WhatsApp Desktop App For Window And Mac Pose A Competitive Threat For Existing Messaging Apps!


WhatsApp boasts a staggering 1 billion-plus active users, but the popular instant messaging client has mainly lived on smartphones for years. If reports doing rounds are anything to go by, with the debut of WhatsApp's desktop app, this is about to change.

WhatsApp announced its first desktop app for Windows 8 and Mac OS 10.9 and up.

On first login, the free-for-everyone desktop app prompts users to scan a code from the mobile WhatsApp app on their phones.

Steps to scan the code from your phone:

1) Press Menu button in WhatsApp
2) Tap WhatsApp Web
3) Scan the QR code on your Windows or Mac computer

Users can also access a list of all desktop/web clients that are logged in to their account from this menu.

In January, last year WhatsApp was officially made available for computers via a web client dubbed WhatsApp Web. The service was initially launched for Android and Windows Phone users and support for iOS users was added later.

The new desktop app offers an array of indigenous support including the ability to use keyboard shortcuts and the ability to have messages open in a separate window contrary to being lost in a sea of tabs, WhatsApp noted in a blog post Wednesday.

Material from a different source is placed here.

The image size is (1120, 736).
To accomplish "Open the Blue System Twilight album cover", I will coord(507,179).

The desktop app users can not only send messages, but can also perform several other tasks such as sending attachments, recording voice messages, sending pictures and manage their message history as well.

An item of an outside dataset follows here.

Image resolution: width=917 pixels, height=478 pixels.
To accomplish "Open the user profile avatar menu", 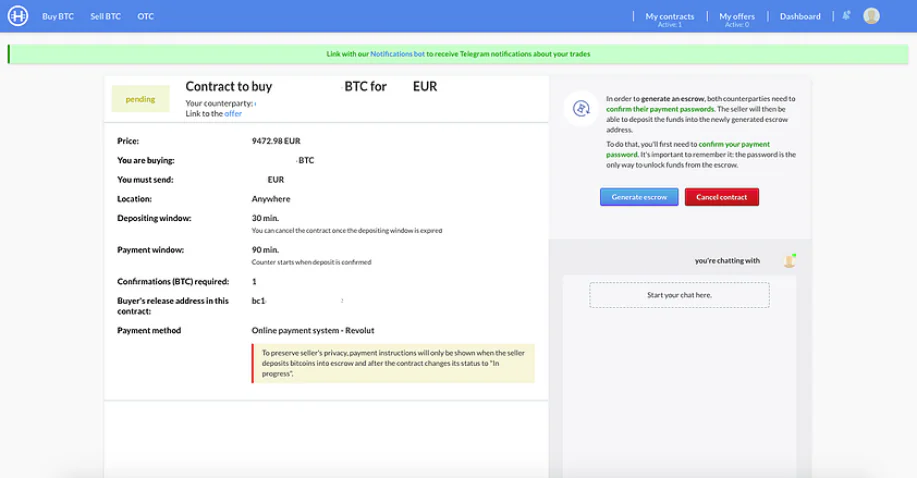I will (871, 16).
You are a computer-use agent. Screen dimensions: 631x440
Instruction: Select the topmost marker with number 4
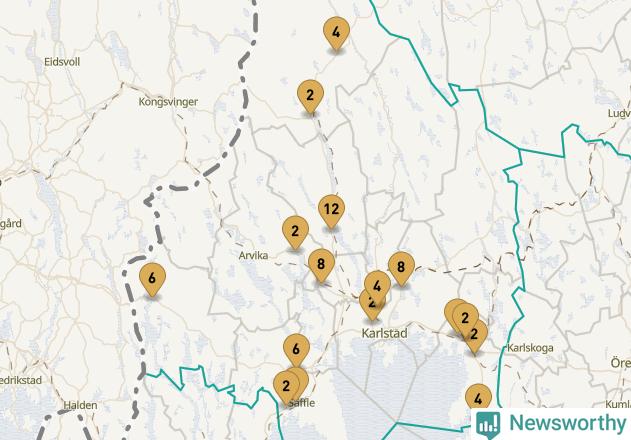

That said, there is also a possibility that it might be missing some features from the phone version.

There have been a slew of desktop apps in the past that have acted as wrappers for the browser plugins, however this is the first time WhatsApp is giving its own native desktop solution, reports Forbes.

No doubt, this move by Facebook-owned WhatsApp could pose a competitive threat for several other messaging apps including Slack that has done reasonably well on desktop until now.

WhatsApp is primarily associated with chatting between friends and family, unlike other chat apps like Slack which are generally used as a workplace communication tool. What gives WhatsApp an edge over other workplace chat apps is the fact that several businesses use it for the group texting feature.

While some offices use WhatsApp to chat between co-workers to decide where to go for lunch, more formal use of the popular app exists as well. The diamond ring retailer in London uses WhatsApp as well as its desktop web clients to connect to their customers. Indian politicians have launched their election campaigns on WhatsApp as well.

With the arrival of WhatsApp's latest dedicated desktop client, things are sure to change for apps that are popular for enterprise use.